FIG. 1 is a structural block diagram of a video encoding device 100 according to an embodiment of the disclosure. The video encoding deice 100 performs video encoding according to a plurality of input images IM of an obtained input image, so as to decrease a data amount of the input image, such that the input image is easy to be transferred and stored. The video encoding used by the video encoding device 100 may be a joint exploration test model (JEM), or video encoding having a first transform and a second transform (for example, non-separable secondary transform (NSST)) in the video transform that is complied with the spirit of the embodiment of the disclosure.

The video encoding deice 100 of the present embodiment mainly includes a transform and quantization unit 110, a reverse quantization and reverse transform unit 120, a prediction unit 130, an adder 140 located at an input terminal N1 of the video encoding device 100, an adder 150 located at an output terminal N2 of the reverse quantization and reverse transform unit 120, an image buffer 160 and an entropy encoding unit 170. The transform and quantization unit 110 includes a transform unit 112 and a quantization unit 115. The prediction unit 130 includes an intra prediction unit 132 and an inter prediction unit 134. The adder 140 subtracts information provided by the prediction unit 130 from the input image IM to obtain a residual value MR of the input image IM.

In the JEM, the transform unit 112 includes a first transform unit 113 and a second transform unit 114. The first transform unit 113 performs a first transform (which is also referred to as a core transform or a primary transform) on the residual value MR of the input image IM. The second transform unit 114 performs a second transform on the residual value MR that has been subjected to the first transform.
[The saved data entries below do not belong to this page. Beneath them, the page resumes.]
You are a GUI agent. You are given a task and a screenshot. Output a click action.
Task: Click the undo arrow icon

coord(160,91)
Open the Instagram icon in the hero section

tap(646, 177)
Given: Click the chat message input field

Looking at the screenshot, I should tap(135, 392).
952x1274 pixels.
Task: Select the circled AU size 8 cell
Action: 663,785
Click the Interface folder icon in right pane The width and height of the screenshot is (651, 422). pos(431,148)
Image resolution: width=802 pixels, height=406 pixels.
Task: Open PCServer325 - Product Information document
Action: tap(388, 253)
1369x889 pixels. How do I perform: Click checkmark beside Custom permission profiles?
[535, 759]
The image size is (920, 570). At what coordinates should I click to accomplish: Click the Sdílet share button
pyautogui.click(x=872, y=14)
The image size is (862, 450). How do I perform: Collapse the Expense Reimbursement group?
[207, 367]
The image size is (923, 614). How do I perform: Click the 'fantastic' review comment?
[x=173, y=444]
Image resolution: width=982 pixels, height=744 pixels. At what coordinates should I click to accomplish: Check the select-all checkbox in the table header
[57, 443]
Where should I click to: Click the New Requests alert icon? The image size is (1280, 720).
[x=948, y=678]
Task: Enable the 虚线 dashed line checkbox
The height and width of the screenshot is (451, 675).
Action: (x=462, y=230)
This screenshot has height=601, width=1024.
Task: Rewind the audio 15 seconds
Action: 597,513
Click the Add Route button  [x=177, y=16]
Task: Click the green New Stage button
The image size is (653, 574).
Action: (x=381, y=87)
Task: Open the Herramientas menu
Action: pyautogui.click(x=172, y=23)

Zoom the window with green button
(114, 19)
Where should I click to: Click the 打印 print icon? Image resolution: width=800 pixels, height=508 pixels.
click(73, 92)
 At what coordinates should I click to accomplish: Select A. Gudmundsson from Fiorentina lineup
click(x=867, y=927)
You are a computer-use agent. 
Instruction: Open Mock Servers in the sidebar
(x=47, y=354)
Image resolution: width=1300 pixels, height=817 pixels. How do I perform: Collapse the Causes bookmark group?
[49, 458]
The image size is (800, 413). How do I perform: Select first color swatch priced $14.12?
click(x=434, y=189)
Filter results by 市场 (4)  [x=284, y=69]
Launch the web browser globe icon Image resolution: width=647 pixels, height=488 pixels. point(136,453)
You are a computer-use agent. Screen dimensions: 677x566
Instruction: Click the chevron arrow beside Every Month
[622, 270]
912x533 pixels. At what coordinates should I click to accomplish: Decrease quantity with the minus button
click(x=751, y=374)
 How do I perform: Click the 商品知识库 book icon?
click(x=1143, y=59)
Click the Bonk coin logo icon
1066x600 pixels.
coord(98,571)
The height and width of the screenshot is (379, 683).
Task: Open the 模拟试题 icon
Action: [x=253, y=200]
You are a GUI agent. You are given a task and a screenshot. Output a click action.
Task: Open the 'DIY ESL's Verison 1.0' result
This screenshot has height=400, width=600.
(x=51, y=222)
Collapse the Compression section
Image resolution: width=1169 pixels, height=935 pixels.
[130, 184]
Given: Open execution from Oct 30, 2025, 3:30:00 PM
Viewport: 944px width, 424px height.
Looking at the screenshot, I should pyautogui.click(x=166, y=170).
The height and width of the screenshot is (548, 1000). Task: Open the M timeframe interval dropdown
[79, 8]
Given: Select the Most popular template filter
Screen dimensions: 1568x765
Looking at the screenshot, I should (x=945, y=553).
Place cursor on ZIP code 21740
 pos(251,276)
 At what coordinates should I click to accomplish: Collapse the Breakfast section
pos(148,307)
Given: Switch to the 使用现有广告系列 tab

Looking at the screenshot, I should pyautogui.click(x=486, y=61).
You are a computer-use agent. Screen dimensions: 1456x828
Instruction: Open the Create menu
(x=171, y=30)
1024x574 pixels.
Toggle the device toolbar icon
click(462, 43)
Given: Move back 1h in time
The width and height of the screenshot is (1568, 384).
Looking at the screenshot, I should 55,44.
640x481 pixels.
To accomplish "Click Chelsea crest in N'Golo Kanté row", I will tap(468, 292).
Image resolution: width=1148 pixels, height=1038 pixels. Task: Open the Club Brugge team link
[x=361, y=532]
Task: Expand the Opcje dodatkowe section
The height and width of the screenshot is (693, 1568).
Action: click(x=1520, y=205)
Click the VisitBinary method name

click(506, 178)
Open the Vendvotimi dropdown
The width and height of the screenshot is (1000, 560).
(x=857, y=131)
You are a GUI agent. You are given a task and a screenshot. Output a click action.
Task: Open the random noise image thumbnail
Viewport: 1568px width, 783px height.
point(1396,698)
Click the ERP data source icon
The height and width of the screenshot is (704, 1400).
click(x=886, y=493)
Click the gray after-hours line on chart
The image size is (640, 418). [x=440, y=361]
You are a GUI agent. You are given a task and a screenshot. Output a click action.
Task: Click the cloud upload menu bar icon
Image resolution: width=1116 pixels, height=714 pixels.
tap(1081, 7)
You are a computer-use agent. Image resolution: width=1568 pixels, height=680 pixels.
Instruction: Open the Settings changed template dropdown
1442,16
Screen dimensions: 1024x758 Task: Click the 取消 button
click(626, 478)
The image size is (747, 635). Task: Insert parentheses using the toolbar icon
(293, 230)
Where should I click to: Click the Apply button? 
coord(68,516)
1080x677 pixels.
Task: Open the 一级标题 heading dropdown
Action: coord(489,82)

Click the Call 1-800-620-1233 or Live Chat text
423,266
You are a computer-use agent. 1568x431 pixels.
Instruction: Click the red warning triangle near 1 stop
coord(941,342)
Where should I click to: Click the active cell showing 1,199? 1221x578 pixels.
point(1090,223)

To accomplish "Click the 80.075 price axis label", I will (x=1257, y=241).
The second transform is a mode-dependent NSST. Residual value processing of the NSST may be related to an intra prediction mode selected and used by the prediction unit (for example, the intra prediction unit 132). The NSST in the JEM may have three transform cores, and the intra prediction unit 132 may use the transform cores to strengthen effectiveness of residual value encoding. In other words, the JEM may selectively enable the first transform and one of the three transform cores in the NSST to perform the residual value encoding, or only enables the first transform and disables the NSST to perform the residual value encoding. In the present embodiment, a plurality of “transform indexes” is applied to represent operation modes of the NSST. One of the transform indexes represents that the transform unit 112 does not use the second transform unit 114 to transform the residual value of a current block, and such operation mode may be represented by a “default transform index”. Other transform indexes except the default transform index represent an operation mode that the transform unit 112 uses one of the at least one transform core (the NSST of the disclosure has three transform cores) in the second transform unit 114 to transform the residual value of the current block. In other words, the disclosure has four transform indexes to respectively represent disabling NSST (the transform index is “0”), using the first transform core to perform the NSST (the transform index is “1”), using the second transform core to perform the NSST (the transform index is “2”), and using the third transform core to perform the NSST (the transform index is “3”).

Data TD that has been subjected to the residual value transform of the transform unit 112 is processed by the quantization unit 115 to form data DA, and the data DA is processed by the entropy encoding unit 170 to become compressed video data VD. Besides the data DA, the video data VD may also include various intra prediction modes and inter prediction modes produced by the prediction unit 130.

In order to simulate data after video decoding, the video encoding device 100 uses a reverse quantization unit 122 and a reverse transform unit 124 in the reverse quantization and reverse transform unit 120 to restore the data DA into image data after the video decoding. The image data is temporarily stored in the image buffer 160 through processing of the adder 150 with the input image IM. The video-decoded image data may be provided to the intra prediction unit 132 and the inter prediction unit 134 for mode prediction of the current block.

The intra prediction unit 132 is to use resolved blocks in a same image to perform pixel value prediction and the residual value transform to the currently processing block. The inter prediction unit 134 is to perform the pixel value prediction and the residual value transform to blocks between a plurality of consecutive input images.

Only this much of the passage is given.